[Start of section]

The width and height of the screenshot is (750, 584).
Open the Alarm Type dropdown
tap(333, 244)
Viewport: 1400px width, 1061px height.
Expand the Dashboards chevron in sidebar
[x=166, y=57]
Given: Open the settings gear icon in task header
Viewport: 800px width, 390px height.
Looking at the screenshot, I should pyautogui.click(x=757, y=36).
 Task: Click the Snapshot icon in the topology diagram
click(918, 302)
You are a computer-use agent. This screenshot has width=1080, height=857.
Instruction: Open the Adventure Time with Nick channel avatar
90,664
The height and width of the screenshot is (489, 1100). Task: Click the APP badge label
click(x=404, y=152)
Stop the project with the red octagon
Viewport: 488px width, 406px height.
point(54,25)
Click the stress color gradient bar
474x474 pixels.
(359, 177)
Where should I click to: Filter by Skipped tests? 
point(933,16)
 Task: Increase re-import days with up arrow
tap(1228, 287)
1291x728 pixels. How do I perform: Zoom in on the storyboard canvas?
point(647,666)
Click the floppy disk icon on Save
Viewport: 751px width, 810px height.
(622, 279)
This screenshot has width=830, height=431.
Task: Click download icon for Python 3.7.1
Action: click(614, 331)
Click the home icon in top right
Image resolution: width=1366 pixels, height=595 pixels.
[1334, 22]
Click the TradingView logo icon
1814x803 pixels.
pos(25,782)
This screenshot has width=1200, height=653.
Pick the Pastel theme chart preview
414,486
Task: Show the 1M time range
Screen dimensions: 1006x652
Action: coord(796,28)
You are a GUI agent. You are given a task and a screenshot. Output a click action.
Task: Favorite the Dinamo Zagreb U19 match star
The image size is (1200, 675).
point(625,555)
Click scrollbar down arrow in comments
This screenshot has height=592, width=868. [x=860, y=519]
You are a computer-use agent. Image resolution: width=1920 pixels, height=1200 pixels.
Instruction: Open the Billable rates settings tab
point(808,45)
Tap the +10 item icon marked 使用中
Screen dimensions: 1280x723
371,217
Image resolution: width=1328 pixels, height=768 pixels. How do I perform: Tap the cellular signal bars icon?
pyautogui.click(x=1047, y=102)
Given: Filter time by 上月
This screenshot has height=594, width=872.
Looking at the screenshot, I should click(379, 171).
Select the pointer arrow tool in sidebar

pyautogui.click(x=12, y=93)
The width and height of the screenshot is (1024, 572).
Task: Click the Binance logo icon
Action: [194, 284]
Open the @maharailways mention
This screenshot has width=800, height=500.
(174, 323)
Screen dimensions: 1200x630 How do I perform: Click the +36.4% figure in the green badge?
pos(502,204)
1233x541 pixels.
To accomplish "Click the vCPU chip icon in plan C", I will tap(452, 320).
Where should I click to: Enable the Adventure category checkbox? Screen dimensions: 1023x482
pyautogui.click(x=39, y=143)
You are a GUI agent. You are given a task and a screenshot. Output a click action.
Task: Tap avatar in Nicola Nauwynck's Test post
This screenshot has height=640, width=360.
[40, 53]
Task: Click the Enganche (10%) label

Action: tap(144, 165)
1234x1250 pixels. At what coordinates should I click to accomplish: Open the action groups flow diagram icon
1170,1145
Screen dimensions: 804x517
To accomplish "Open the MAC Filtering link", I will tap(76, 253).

[End of section]

Directions for this task:
Each line from the one that includes "This screenshot has height=594, width=872." down to the close of the records above is to be given again exactly, and no other line is to appear.

Answer to this exercise:
This screenshot has height=594, width=872.
Looking at the screenshot, I should click(379, 171).
Select the pointer arrow tool in sidebar

pyautogui.click(x=12, y=93)
The width and height of the screenshot is (1024, 572).
Task: Click the Binance logo icon
Action: [194, 284]
Open the @maharailways mention
This screenshot has width=800, height=500.
(174, 323)
Screen dimensions: 1200x630 How do I perform: Click the +36.4% figure in the green badge?
pos(502,204)
1233x541 pixels.
To accomplish "Click the vCPU chip icon in plan C", I will tap(452, 320).
Where should I click to: Enable the Adventure category checkbox? Screen dimensions: 1023x482
pyautogui.click(x=39, y=143)
You are a GUI agent. You are given a task and a screenshot. Output a click action.
Task: Tap avatar in Nicola Nauwynck's Test post
This screenshot has height=640, width=360.
[40, 53]
Task: Click the Enganche (10%) label

Action: tap(144, 165)
1234x1250 pixels. At what coordinates should I click to accomplish: Open the action groups flow diagram icon
1170,1145
Screen dimensions: 804x517
To accomplish "Open the MAC Filtering link", I will tap(76, 253).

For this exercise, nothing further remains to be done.